Although mortality attributable to HF has improved over the past few decades, HF still has high 5-year mortality that rivals that of many cancers, and the prevalence of HF is increasing because of the aging population and increased risk factors, such as coronary artery disease, hypertension, smoking, obesity, and T2D19. Ho et al.20 showed that both hypertension and coronary heart disease are the most common conditions predating the onset of HF. T2D and electrocardiographic left ventricular hypertrophy are also associated with an increased risk of HF. Metabolic syndrome, or its components such as hypertension, dyslipidemia, and diabetes, have been recognized as independent potential risk factors for HF21. The prevalence of these factors seems to have decreased in the U.S. and Europe but has seemingly increased in Asia, especially in Japan. To respond to this unfavorable trend, the Japanese government launched the National Health Promotion Movement in the 21st Century (Health Japan 21) between 2001 and 2012. For > 10 years, this movement decreased the prevalence of high blood pressure only, while other factors remained unchanged or even worsened. As results, attempts to decrease the incidence of HF have been in vain. These lines of evidence hint that we need to treat the risks of HF, and we also need to identify the high-risk people among the general populations and provide the caution of the possibility of the onset of HF to provoke the behavior modulation. The present study may contribute to identify the risk people of HF; when such people are identified, we should exclude the risks for HF in each person to protect such a person from HF.

Interpretation of the significant combinations of factors in predicting HF occurrence

HF is caused by multifactorial pathways, such as hypertension, T2D, and coronary artery diseases, and we assume that combinations of factors independently prime and/or cause the pathophysiology of HF. The present study demonstrated that 549 combinations of factors tightly and independently contribute to the high probability of HF occurrence.
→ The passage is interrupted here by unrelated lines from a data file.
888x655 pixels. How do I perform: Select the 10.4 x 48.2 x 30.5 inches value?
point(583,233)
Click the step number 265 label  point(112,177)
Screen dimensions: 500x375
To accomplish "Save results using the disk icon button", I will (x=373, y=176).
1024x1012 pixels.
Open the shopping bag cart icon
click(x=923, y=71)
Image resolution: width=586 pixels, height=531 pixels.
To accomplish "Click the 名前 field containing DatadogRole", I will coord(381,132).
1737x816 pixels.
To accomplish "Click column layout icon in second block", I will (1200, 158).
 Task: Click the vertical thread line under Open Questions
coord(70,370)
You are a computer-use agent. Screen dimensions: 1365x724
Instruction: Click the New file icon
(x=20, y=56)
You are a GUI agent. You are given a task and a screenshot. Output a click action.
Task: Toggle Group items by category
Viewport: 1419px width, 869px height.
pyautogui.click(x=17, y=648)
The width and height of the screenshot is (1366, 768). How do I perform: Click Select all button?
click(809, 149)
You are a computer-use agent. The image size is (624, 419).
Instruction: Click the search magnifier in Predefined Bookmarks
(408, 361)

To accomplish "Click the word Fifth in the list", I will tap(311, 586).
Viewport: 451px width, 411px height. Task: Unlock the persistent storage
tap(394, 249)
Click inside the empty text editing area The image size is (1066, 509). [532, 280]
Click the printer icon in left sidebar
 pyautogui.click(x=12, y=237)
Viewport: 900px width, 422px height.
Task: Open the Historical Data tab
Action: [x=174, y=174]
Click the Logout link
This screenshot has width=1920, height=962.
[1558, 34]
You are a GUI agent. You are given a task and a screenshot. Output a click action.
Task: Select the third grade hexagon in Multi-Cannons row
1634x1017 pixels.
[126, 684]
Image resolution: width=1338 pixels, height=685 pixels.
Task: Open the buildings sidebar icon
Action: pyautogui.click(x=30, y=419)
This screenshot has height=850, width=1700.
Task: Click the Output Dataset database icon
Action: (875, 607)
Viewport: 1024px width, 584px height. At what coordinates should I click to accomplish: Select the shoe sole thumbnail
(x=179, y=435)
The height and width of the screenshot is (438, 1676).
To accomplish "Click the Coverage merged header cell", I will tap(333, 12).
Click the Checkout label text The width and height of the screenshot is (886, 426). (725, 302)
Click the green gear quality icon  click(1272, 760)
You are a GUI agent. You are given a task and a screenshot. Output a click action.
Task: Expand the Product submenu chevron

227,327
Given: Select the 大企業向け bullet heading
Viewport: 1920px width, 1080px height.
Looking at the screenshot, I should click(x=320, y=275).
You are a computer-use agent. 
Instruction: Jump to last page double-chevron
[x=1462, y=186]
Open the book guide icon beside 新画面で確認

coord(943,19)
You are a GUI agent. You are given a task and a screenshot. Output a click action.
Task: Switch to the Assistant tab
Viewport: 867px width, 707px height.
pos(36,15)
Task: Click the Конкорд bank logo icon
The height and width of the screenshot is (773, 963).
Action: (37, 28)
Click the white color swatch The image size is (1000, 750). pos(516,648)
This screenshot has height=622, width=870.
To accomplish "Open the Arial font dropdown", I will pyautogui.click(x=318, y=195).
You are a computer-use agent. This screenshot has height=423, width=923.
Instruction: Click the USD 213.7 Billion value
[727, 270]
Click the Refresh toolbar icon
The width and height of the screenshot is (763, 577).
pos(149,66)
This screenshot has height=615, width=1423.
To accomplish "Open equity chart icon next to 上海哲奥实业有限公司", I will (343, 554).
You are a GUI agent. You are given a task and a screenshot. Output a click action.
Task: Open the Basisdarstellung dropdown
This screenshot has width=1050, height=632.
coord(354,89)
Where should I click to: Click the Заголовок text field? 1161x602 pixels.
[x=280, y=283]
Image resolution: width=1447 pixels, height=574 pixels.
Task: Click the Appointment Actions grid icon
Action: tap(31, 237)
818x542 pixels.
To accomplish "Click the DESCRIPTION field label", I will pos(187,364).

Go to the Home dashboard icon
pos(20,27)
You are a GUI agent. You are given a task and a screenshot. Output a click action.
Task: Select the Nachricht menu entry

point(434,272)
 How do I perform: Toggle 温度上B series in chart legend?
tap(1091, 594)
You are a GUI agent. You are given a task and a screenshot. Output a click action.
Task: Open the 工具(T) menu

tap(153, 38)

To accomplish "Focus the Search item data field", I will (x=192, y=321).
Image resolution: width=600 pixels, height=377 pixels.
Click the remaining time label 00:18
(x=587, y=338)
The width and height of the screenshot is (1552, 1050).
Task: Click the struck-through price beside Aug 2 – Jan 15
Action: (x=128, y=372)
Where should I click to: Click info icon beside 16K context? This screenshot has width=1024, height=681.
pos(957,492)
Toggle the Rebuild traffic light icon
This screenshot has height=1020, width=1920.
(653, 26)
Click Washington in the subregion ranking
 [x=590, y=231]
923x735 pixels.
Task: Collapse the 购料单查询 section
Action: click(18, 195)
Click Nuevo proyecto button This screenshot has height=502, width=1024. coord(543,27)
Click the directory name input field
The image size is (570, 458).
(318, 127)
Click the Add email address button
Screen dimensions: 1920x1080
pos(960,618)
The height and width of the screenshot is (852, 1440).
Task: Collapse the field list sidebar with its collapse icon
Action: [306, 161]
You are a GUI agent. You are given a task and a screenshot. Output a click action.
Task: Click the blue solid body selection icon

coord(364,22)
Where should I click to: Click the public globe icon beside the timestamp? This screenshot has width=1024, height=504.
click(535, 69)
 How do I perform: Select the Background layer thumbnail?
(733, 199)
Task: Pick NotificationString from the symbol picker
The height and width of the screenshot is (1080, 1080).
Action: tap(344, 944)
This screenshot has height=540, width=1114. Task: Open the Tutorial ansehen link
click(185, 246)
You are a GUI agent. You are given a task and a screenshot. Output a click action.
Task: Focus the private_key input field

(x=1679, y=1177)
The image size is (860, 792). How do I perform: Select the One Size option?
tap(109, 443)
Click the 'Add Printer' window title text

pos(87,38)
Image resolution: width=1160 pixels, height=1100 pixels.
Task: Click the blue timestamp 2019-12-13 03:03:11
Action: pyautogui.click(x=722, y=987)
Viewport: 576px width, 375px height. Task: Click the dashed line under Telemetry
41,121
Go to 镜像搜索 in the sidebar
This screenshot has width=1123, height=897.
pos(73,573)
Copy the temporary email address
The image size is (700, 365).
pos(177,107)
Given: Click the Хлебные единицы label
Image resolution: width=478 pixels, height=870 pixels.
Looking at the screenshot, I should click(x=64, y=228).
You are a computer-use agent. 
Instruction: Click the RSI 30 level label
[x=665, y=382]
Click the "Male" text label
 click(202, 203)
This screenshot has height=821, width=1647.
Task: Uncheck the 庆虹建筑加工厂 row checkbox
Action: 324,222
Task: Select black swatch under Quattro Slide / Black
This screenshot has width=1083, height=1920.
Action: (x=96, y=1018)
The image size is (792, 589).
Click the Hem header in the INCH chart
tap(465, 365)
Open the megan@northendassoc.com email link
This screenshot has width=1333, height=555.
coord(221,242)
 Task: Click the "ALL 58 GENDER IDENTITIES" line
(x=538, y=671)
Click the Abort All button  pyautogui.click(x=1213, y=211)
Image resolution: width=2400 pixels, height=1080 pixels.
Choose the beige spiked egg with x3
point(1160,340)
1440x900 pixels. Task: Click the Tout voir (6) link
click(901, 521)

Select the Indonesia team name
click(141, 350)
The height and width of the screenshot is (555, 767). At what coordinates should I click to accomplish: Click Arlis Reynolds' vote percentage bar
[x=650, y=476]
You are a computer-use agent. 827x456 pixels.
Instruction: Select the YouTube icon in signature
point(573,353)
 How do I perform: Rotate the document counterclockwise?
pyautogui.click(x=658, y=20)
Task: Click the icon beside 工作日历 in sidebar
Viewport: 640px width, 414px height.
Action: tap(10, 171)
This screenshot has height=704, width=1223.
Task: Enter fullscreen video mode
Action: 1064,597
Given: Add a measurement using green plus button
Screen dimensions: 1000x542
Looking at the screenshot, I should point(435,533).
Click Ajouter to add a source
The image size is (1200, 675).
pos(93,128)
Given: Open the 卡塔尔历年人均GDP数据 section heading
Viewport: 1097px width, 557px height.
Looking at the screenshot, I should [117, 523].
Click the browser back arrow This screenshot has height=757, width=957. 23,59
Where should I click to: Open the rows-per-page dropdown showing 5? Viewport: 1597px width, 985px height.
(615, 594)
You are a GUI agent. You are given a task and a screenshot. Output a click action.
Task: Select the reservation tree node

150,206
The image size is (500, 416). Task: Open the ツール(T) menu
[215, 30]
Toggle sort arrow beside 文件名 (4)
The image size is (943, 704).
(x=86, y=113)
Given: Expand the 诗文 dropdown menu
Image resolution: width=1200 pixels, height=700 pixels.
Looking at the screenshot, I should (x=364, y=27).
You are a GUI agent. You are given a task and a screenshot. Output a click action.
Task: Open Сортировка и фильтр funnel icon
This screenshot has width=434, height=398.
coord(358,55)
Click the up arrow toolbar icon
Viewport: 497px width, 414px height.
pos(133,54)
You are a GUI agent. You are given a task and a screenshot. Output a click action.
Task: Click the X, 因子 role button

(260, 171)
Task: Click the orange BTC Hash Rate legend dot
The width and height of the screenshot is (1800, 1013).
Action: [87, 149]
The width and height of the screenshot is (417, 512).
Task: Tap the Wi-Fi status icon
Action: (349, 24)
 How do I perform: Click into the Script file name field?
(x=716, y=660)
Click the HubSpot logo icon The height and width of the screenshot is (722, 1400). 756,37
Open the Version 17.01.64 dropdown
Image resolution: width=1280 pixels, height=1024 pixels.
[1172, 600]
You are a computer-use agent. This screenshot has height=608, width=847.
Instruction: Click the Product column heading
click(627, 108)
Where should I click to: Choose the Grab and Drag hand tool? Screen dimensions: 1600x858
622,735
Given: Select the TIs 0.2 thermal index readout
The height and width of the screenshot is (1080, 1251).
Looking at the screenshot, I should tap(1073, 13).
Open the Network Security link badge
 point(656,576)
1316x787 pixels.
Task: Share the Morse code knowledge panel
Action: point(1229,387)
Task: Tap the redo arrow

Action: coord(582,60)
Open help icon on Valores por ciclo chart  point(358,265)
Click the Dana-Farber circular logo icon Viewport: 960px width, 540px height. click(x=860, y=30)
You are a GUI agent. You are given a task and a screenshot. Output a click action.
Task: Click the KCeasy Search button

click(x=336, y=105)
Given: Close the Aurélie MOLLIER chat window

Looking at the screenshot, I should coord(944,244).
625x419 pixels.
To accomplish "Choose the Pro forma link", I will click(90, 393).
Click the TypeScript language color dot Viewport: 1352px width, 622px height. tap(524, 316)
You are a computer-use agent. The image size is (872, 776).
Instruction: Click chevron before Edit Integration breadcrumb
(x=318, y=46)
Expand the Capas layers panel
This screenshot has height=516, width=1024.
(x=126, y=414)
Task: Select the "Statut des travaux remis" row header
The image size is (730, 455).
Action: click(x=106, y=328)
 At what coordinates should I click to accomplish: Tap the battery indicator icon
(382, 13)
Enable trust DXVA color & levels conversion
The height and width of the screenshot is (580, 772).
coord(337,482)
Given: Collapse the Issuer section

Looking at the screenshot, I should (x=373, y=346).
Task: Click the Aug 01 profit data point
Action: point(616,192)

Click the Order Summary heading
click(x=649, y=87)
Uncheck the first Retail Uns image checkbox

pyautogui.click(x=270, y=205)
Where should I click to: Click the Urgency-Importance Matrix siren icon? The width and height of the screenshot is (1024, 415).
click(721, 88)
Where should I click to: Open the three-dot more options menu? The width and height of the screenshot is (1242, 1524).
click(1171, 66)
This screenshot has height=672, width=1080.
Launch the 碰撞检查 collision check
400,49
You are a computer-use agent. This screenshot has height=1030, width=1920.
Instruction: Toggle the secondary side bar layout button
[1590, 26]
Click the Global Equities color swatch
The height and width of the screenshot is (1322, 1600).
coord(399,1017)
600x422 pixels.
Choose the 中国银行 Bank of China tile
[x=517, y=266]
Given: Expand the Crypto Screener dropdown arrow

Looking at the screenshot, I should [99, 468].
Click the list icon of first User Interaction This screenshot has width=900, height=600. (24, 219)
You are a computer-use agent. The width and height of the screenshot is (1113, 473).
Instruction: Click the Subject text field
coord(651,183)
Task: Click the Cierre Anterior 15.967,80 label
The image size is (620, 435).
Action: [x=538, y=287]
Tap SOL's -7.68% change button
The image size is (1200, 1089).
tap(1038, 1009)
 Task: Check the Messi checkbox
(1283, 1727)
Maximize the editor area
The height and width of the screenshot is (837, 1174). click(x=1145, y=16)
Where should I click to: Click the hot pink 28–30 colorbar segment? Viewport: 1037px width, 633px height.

Each combination of factors significantly and independently causes HF due to the multiplexity of HF pathology, and each combination of factors seems to be an independent risk factor for the occurrence of HF. Individuals with more combinations are more likely to develop HF. Each combination not only contains the classic risk factors for HF but also contains factors, such as no T2D, no alcohol intake, no liver dysfunction and no smoking, that are considered inhibitory for HF. However, even if such factors are contained in the combinations, such combinations contain other deleterious factors that contribute to the high probability of developing HF. Alternatively, the combinations may phenomenologically or practically represent the high occurrence of HF, and the combinations may not guarantee a cause-and-effect relationship with HF. Importantly, people with more combinations are more prone to developing HF in a LAMP combination number-dependent manner, and this observation, conversely, suggests the multiplexity of causes of HF.

It is intriguing to know that the number of the predictive combinations determine the occurrence of HF with non-linear fashions (Fig. 1 and Supplementary Fig. 1). The accumulation of more than 1 or 150 risk factors increases the probability of the occurrence of HF with a stepwise fashion, suggesting that we need to further investigate how the combinations of the predictive LAMP determine the occurrence of HF.

Conclusion

In conclusion, we were able to identify combinations of clinical variables that predict the new-onset HF in the general population, and more combinations proportionally increased the probability of HF onset in the general population. This quantitative AI method can be used to stratify the probability of developing HF and identify the high-risk cohort for new-onset HF in the general population.